Work order:
Only those lines in the data below from the line containing "This screenshot has width=736, height=645." through the line containing "Click the Hole Cards grid icon", both included, should be restated word for word.

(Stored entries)

=== Begin Enclosure ===

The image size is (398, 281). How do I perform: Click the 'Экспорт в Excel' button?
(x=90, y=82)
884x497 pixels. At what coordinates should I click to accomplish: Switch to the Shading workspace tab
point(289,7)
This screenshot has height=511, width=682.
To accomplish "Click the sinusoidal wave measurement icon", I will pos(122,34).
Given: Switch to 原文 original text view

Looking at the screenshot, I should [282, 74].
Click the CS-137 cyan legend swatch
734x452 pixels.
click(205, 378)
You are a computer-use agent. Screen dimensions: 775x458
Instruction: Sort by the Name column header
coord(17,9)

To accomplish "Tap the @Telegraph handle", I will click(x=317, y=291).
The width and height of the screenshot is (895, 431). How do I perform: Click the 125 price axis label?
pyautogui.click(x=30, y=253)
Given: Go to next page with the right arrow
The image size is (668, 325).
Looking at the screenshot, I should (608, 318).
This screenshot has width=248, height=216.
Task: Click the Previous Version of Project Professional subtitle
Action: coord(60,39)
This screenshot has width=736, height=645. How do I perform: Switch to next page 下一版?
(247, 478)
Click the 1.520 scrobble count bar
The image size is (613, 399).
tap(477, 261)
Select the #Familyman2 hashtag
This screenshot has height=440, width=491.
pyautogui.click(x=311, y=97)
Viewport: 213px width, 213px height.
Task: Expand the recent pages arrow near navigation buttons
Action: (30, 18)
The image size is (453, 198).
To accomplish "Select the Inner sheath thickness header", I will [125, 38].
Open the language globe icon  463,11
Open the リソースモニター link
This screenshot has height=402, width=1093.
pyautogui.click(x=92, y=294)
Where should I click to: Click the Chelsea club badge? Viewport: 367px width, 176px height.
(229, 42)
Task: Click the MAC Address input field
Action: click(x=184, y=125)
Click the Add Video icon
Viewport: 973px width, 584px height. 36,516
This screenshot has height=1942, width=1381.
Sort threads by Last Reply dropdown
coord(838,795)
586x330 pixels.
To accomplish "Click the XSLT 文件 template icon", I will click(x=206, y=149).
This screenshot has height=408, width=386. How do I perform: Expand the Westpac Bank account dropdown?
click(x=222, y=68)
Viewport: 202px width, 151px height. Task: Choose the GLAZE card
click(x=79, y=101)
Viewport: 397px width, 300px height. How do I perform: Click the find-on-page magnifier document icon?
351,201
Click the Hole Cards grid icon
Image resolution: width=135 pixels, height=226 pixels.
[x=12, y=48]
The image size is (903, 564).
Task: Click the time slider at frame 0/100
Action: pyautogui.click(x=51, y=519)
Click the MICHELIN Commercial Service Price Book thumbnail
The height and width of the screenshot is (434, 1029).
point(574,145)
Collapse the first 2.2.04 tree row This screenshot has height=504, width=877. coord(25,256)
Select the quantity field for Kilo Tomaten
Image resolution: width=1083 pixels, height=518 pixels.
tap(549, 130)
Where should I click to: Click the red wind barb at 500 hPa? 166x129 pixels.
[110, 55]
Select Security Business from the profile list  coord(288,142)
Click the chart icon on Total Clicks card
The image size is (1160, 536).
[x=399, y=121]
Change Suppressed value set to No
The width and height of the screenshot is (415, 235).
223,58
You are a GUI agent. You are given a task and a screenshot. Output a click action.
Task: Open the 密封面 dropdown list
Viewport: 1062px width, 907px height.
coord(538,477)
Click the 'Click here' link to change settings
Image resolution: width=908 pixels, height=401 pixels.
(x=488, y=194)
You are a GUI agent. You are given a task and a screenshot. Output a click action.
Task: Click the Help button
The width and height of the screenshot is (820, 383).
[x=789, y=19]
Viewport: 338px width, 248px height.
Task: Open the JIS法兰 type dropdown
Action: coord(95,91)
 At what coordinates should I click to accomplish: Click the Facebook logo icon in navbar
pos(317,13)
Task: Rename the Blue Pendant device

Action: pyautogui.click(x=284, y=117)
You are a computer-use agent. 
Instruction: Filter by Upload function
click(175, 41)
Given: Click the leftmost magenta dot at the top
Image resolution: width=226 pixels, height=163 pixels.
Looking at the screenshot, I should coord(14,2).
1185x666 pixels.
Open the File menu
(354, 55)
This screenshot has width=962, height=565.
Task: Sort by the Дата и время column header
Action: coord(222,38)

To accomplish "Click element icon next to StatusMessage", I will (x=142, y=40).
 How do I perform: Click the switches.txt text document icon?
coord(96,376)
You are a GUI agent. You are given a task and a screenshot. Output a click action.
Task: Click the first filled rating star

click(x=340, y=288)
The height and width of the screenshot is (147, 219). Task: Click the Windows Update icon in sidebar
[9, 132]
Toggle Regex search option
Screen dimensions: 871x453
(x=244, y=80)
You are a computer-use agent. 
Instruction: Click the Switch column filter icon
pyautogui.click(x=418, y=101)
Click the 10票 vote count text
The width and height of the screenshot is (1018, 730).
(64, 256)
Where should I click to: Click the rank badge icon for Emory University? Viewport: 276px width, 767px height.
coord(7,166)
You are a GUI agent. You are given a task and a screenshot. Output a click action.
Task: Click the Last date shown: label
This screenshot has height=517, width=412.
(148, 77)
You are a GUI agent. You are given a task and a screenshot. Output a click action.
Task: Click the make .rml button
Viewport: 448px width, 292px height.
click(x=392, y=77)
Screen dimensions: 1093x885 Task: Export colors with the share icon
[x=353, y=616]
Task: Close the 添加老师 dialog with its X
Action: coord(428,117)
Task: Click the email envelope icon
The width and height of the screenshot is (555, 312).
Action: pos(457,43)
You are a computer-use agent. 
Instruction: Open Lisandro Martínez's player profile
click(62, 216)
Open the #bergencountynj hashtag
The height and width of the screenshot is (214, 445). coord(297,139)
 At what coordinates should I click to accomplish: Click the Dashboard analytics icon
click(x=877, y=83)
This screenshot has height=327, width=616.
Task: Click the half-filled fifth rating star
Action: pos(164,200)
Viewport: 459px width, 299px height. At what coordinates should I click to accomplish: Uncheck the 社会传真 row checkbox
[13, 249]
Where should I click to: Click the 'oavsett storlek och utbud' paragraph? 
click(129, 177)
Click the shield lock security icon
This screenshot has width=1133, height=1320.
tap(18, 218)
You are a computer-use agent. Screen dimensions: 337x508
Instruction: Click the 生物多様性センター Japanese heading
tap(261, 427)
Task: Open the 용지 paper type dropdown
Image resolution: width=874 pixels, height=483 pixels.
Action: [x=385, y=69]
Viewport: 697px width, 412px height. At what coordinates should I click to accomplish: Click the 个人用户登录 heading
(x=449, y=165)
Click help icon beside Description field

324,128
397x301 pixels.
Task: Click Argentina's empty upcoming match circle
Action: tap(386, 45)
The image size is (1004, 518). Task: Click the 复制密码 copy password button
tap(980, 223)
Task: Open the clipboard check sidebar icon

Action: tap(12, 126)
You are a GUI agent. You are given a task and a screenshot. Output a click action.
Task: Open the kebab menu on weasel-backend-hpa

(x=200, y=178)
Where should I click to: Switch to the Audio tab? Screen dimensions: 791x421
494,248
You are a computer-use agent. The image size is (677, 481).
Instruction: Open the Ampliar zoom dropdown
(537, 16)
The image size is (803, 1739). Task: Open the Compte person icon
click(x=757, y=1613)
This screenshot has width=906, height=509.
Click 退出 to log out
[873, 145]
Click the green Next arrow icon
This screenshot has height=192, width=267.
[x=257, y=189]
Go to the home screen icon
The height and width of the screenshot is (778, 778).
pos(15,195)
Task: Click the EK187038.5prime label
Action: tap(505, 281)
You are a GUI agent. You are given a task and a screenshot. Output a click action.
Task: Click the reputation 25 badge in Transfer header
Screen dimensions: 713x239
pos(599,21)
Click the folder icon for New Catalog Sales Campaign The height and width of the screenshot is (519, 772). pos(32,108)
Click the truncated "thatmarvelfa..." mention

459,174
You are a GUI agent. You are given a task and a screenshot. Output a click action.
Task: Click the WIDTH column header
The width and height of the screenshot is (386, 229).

=== End Enclosure ===

Task solution:
This screenshot has width=736, height=645. How do I perform: Switch to next page 下一版?
(247, 478)
Click the 1.520 scrobble count bar
The image size is (613, 399).
tap(477, 261)
Select the #Familyman2 hashtag
This screenshot has height=440, width=491.
pyautogui.click(x=311, y=97)
Viewport: 213px width, 213px height.
Task: Expand the recent pages arrow near navigation buttons
Action: (30, 18)
The image size is (453, 198).
To accomplish "Select the Inner sheath thickness header", I will [125, 38].
Open the language globe icon  463,11
Open the リソースモニター link
This screenshot has height=402, width=1093.
pyautogui.click(x=92, y=294)
Where should I click to: Click the Chelsea club badge? Viewport: 367px width, 176px height.
(229, 42)
Task: Click the MAC Address input field
Action: click(x=184, y=125)
Click the Add Video icon
Viewport: 973px width, 584px height. 36,516
This screenshot has height=1942, width=1381.
Sort threads by Last Reply dropdown
coord(838,795)
586x330 pixels.
To accomplish "Click the XSLT 文件 template icon", I will click(x=206, y=149).
This screenshot has height=408, width=386. How do I perform: Expand the Westpac Bank account dropdown?
click(x=222, y=68)
Viewport: 202px width, 151px height. Task: Choose the GLAZE card
click(x=79, y=101)
Viewport: 397px width, 300px height. How do I perform: Click the find-on-page magnifier document icon?
351,201
Click the Hole Cards grid icon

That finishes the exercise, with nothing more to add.